Solution : Take the north and east as positive $y$ and $x$ directions. North of east means you first stand facing east then turn leftward. The cruise ship's velocity vector lies in the first quadrant with the following components \[\vec{v}_{CG}=4(\cos 45^\circ\hat{i}+\sin 45^\circ\hat{j})\] The Boat's velocity relative to the Ground is also given as $\vec{v}_{BG}=6(\hat{j}) \,\rm m/s$. Now to find the cruise's velocity relative to the boat, we can either draw a vector diagram and use it to write the correct form of vector addition or use the inner subscript cancellation method. 

Since the two velocities are not perpendicular to each other, the vector diagram isn't a helpful method. 

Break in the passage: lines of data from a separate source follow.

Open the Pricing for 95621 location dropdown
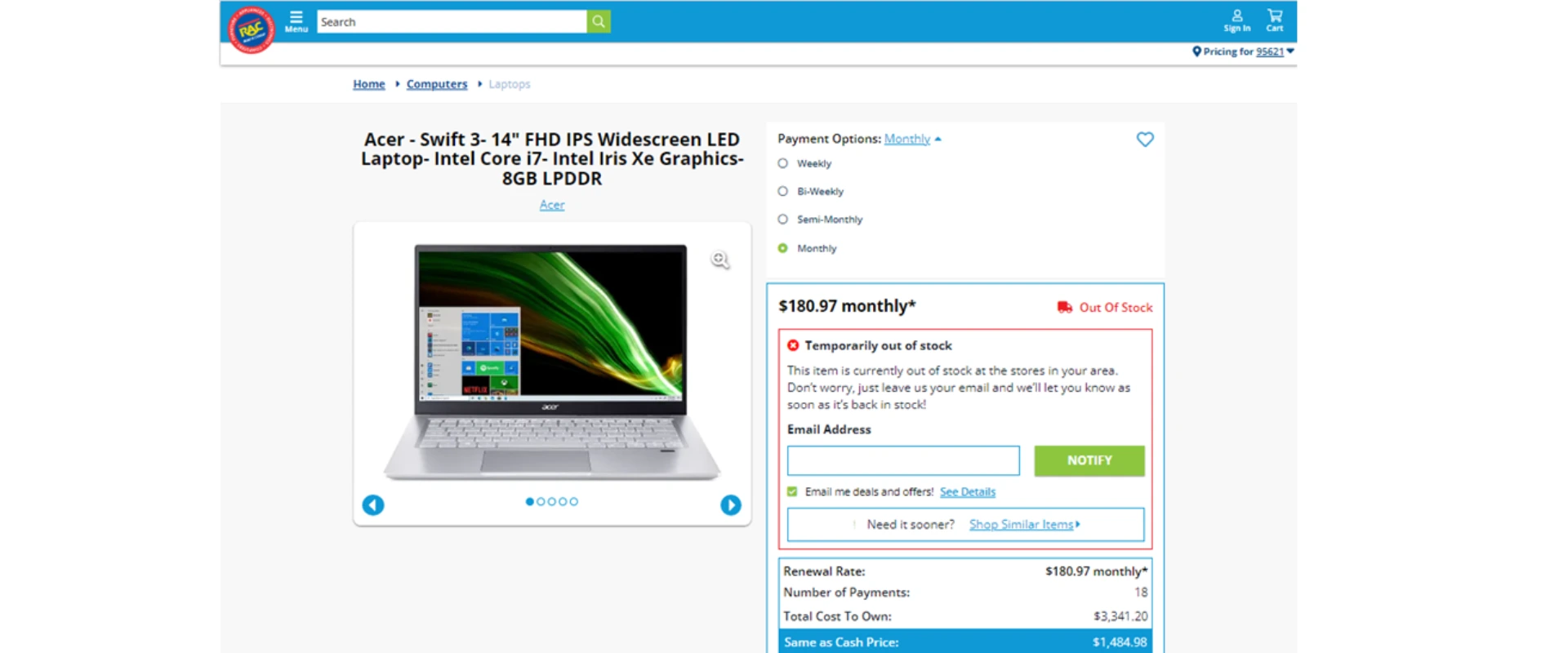The width and height of the screenshot is (1568, 653). click(1243, 51)
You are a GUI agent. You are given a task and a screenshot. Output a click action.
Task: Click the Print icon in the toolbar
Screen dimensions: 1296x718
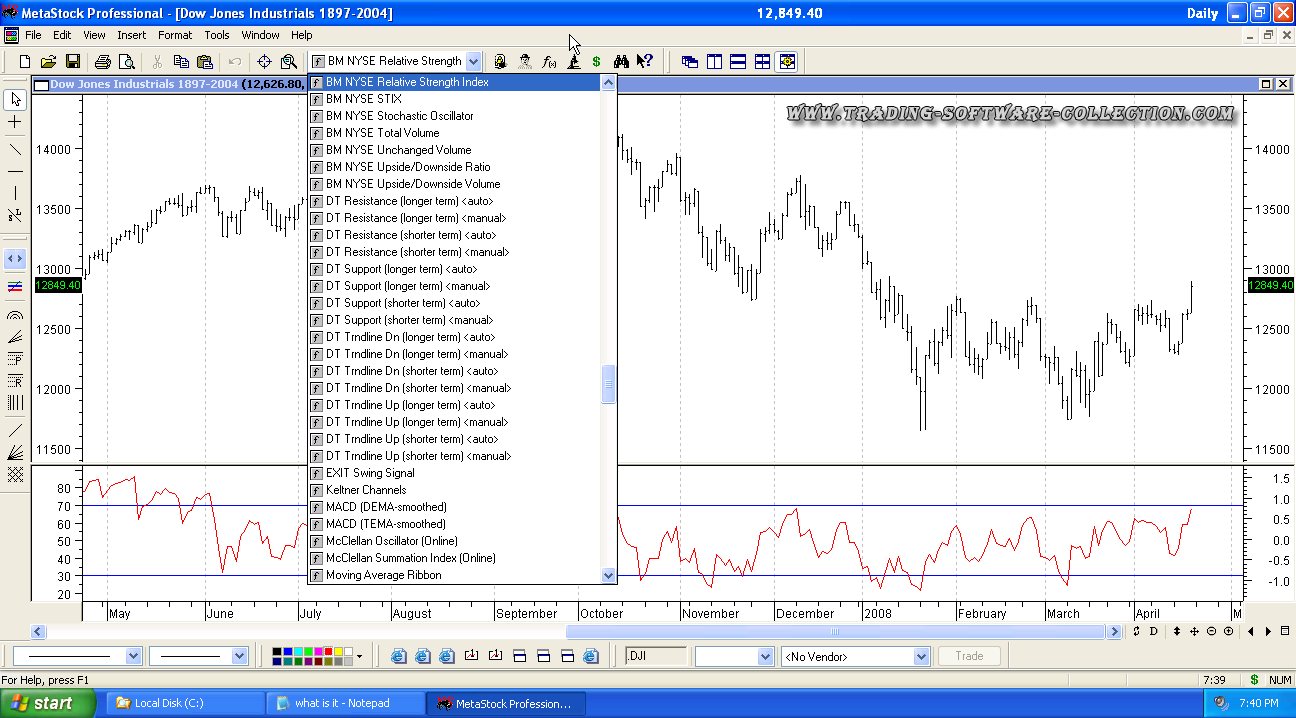(x=102, y=61)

We are asked $v_{BC}$. The inner subscript cancellation method tells us to add the Ground G between the $BC$ subscripts (since we are given only $v_{BG}$ and $v_{CG}$) as below \[\vec{v}_{BC}=\vec{v}_{BG}+\vec{v}_{GC}\] Now using the fact that $\vec{v}_{GC}=-\vec{v}_{CG}$, we have \begin{align*} \vec{v}_{BC}&=\vec{v}_{BG}-\vec{v}_{CG} \\\\ &=6\hat{j}-4(\cos 45^\circ\hat{i}+\sin 45^\circ\hat{j}) \\\\ &=-2\sqrt{2} \hat{i}+(6-2\sqrt{2}) \hat{j} \end{align*} The Pythagorean theorem gives us its magnitude or the speed of Boat relative to the cruise ship. \begin{align*} v_{CG}&=\sqrt{\left(-2\sqrt{2}\right)^2+\left(6-2\sqrt{2}\right)^2} \\\\ &=4.2\,\rm m/s\end{align*} Hint, take $\sqrt{2}=1.4$ and use a calculator to solve this relation. Finally, its direction measured counterclockwise from the positive $x$-axis is \begin{align*} \alpha&=\arctan\left(\frac{v_y}{v_x}\right) \\\\ &=\arctan\left(\frac{6-2\sqrt{2}}{-2\sqrt{2}}\right) \\\\ &=-66^\circ \end{align*} Again, $\vec{v}_{BC}$ is in the second quadrant, so the true angle is \[\beta=180^\circ+(-66^\circ)=\boxed{114^\circ}\]

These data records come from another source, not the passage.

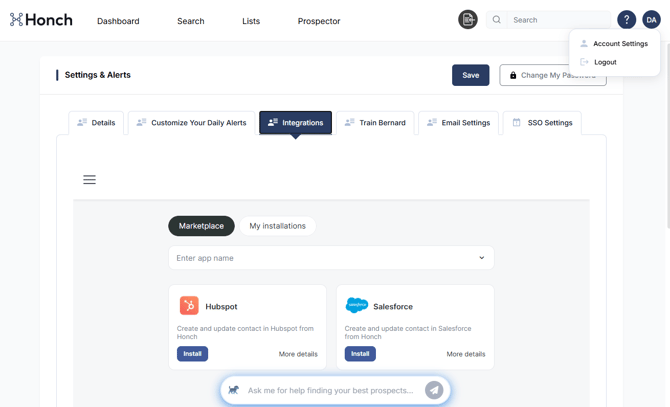The image size is (670, 407).
Task: Focus the prospect assistant question field
Action: pos(330,390)
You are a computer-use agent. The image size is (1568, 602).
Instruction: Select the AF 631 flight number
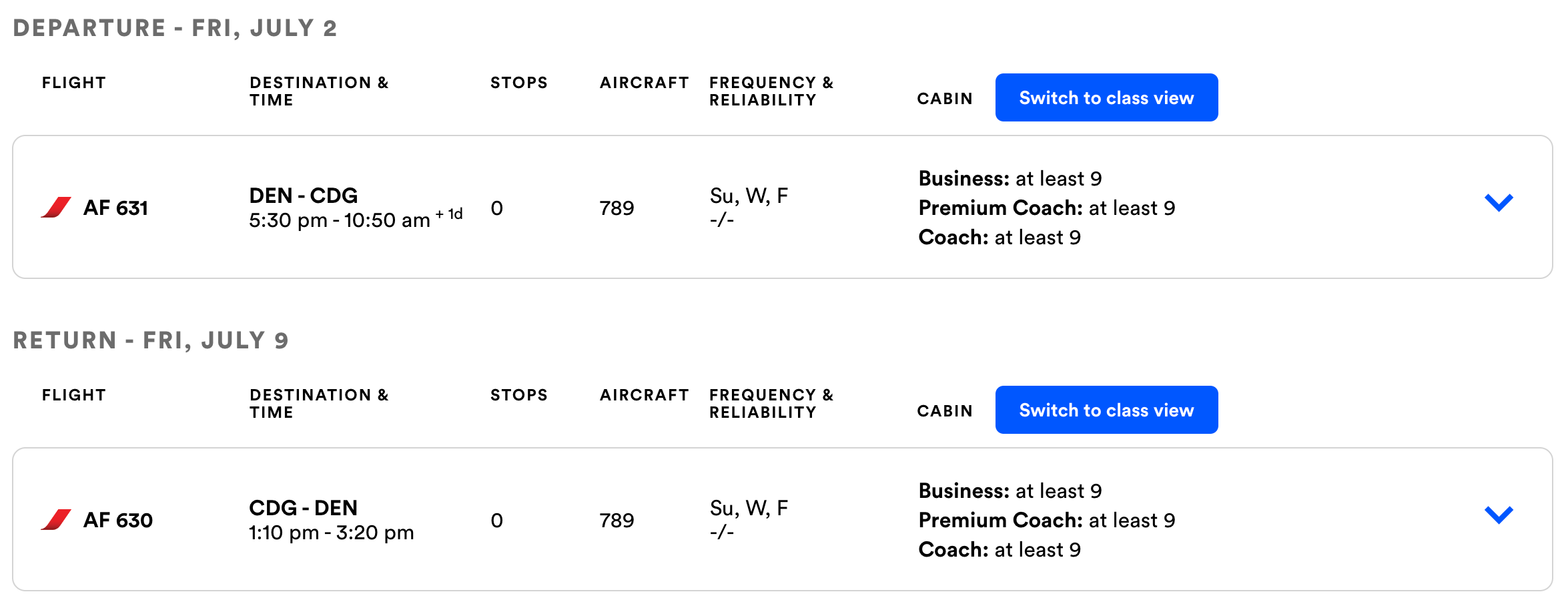[x=115, y=208]
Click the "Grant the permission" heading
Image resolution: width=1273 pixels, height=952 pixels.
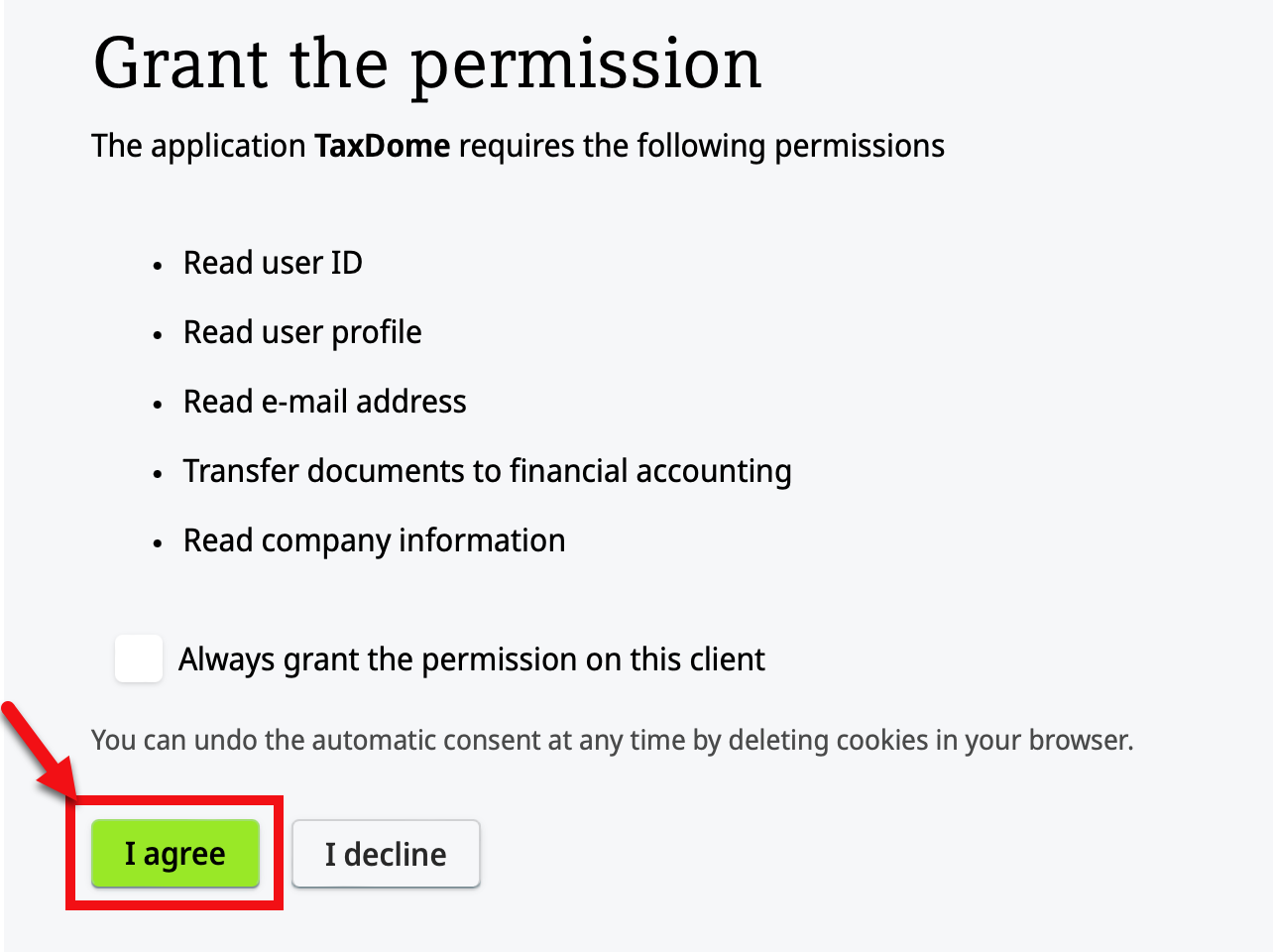[x=427, y=63]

Problem (7): A person in a basket of a hot-air balloon throws a ball horizontally into the air with a speed of $6\,\rm m/s$. As seen by an observer standing on the ground, what initial velocity does the ball have if, the balloon is (a) rising at $2\,\rm m/s$ relative to the ground, (b) descending at $2\,\rm m/s$ relative to the ground? 

Solution : We are given the ball's velocity relative to the Balloon, say to the right horizontally, i.e., $\vec{v}_{bB}=6(\hat{i}) \,\rm m/s$. For this problem, we adopt a coordinate system in which up and right correspond to the $\hat{j}$ and $\hat{i}$, respectively. 

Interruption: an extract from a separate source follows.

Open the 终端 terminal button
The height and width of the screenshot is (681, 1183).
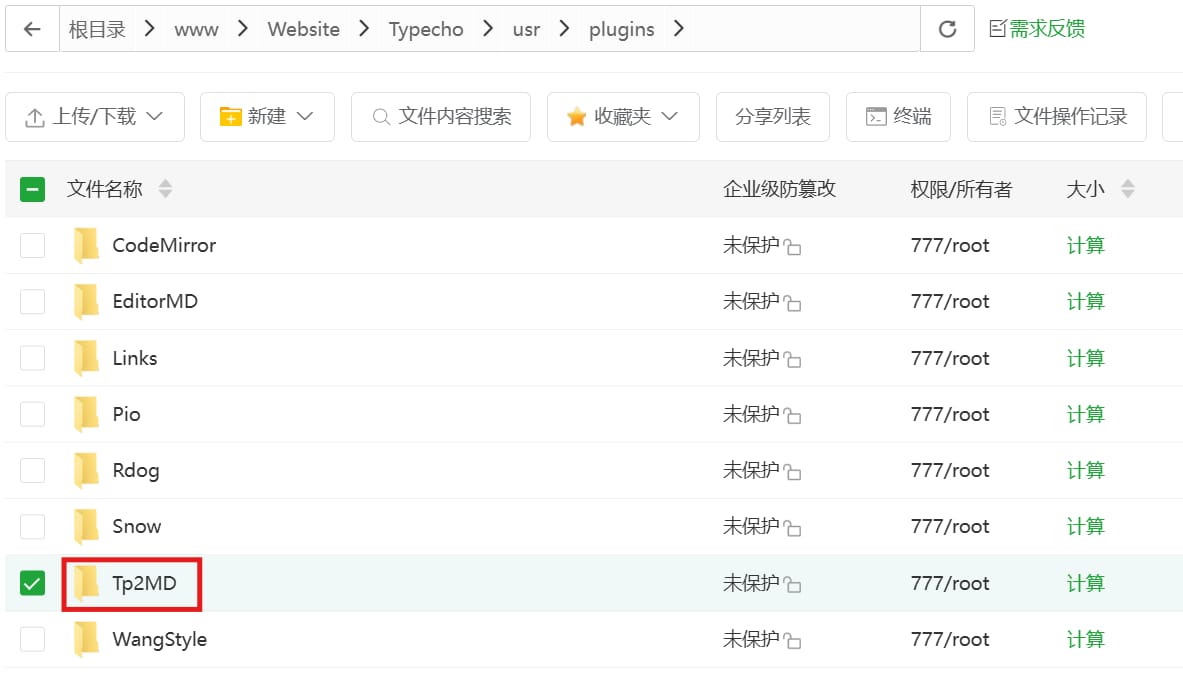(x=898, y=117)
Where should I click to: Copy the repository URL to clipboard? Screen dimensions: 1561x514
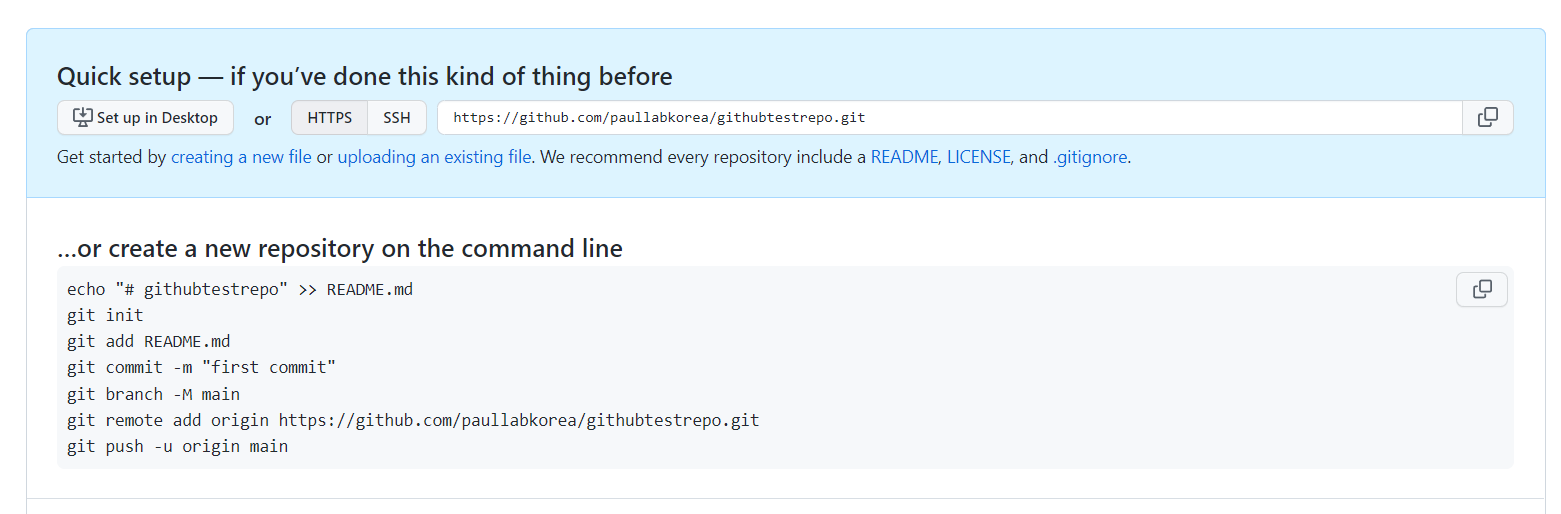click(1488, 117)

(a) In this part, the Balloon's velocity (magnitude and direction) with respect to the ground is given, i.e., $\vec{v}_{BG}=2(\hat{j}) \,\rm m/s$. The best and easiest method to solve every relative motion question in two dimensions is using the $\hat{i}$ and $\hat{j}$ approach. 

The unknown is the ball's velocity relative to the ground, i.e., $\vec{v}_{bG}$. We can simply combine these velocities using the cancellation of inner subscripts method as follows \begin{align*} \vec{v}_{bG}&=\vec{v}_{bB}+\vec{v}_{BG} \\\\ &=6\hat{i}+2\hat{j} \end{align*} Pay attention that the ball moves relative to the Balloon and the Balloon is also moves relative to the Ground, so we can add Balloon as a middle subscript between $v_{bG}$ and break it into two parts as $v_{bB}$ and $v_{BG}$. Given the velocity vector $\vec{v}_{bB}$, one can find its magnitude \[v_{bB}=\sqrt{6^2+2^2}=6.3\,\rm m/s\] and its direction as measured counterclockwise from $+x$-direction \begin{align*} \alpha&=\arctan\left(\frac{y-component}{x-component}\right) \\\\ &=\arctan\left(\frac{2}{6}\right) \\\\ &=18.5^\circ \end{align*} Therefore, from the point of view of an observer standing on the ground, he/she sees that the ball is thrown with an initial speed of $6.3\,\rm m/s$ at an angle of about $18^\circ$ above the horizontal. 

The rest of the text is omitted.